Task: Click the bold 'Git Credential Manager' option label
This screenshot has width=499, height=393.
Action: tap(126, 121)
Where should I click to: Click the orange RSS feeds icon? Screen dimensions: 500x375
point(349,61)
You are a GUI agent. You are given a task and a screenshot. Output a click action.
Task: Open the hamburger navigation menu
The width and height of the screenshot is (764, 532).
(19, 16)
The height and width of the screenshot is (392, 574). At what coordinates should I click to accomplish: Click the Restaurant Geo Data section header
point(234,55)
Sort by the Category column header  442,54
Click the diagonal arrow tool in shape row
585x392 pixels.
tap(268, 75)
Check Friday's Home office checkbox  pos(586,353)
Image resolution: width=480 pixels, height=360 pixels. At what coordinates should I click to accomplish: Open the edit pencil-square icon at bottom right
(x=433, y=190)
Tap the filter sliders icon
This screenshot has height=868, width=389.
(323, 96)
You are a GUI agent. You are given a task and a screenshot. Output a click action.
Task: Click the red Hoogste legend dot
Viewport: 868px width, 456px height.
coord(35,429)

--

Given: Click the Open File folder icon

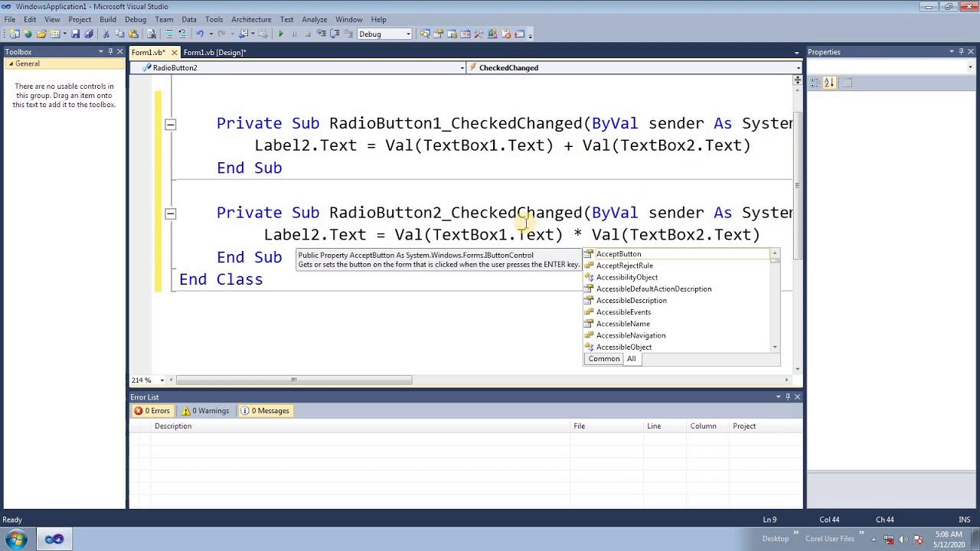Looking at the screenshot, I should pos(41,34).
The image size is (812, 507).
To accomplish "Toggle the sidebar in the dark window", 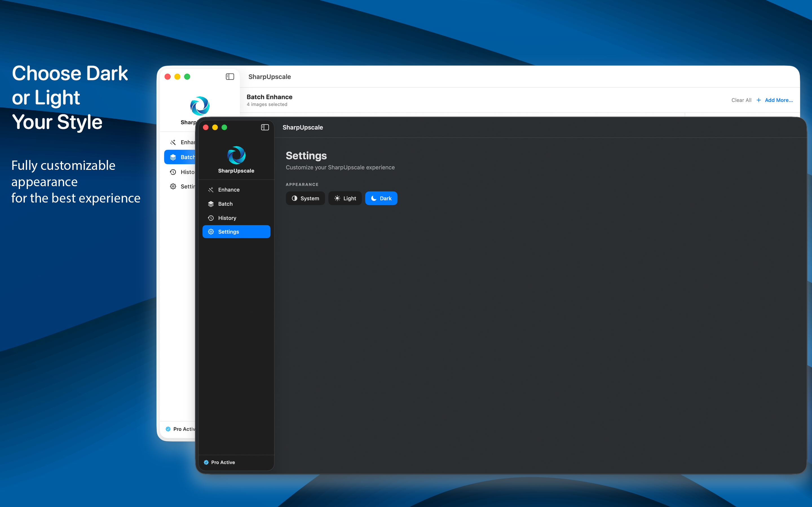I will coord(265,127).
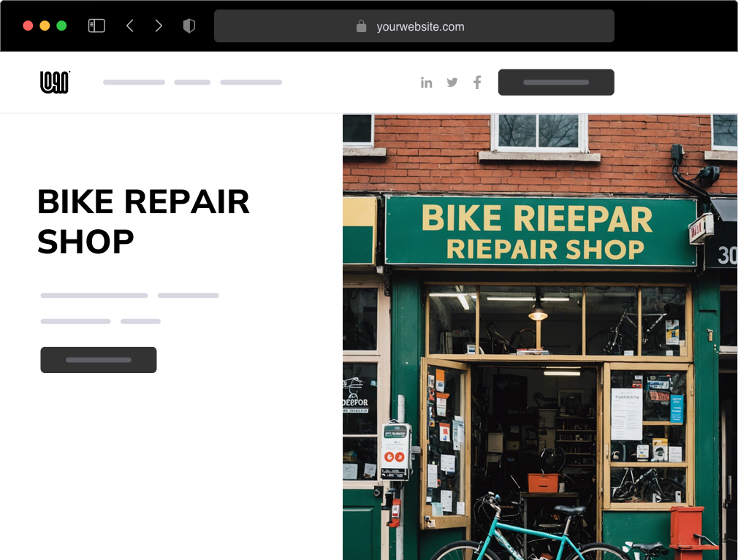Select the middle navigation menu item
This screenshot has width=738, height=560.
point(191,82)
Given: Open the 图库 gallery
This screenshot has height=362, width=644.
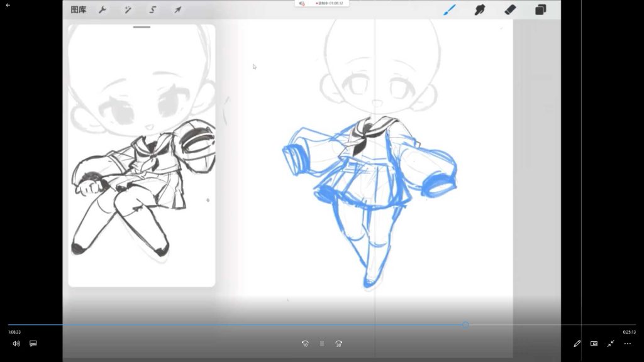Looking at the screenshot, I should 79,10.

> [THE REQUEST] Rewrite only the material from the line with "Click the diagonal arrow tool in shape row" through the line with "coord(35,429)", swapping "checkbox" for "tick box" and changing nothing else.

> [THE SOLUTION]
Click the diagonal arrow tool in shape row
585x392 pixels.
tap(268, 75)
Check Friday's Home office tick box  pos(586,353)
Image resolution: width=480 pixels, height=360 pixels. At what coordinates should I click to accomplish: Open the edit pencil-square icon at bottom right
(x=433, y=190)
Tap the filter sliders icon
This screenshot has height=868, width=389.
(323, 96)
You are a GUI agent. You are given a task and a screenshot. Output a click action.
Task: Click the red Hoogste legend dot
Viewport: 868px width, 456px height.
coord(35,429)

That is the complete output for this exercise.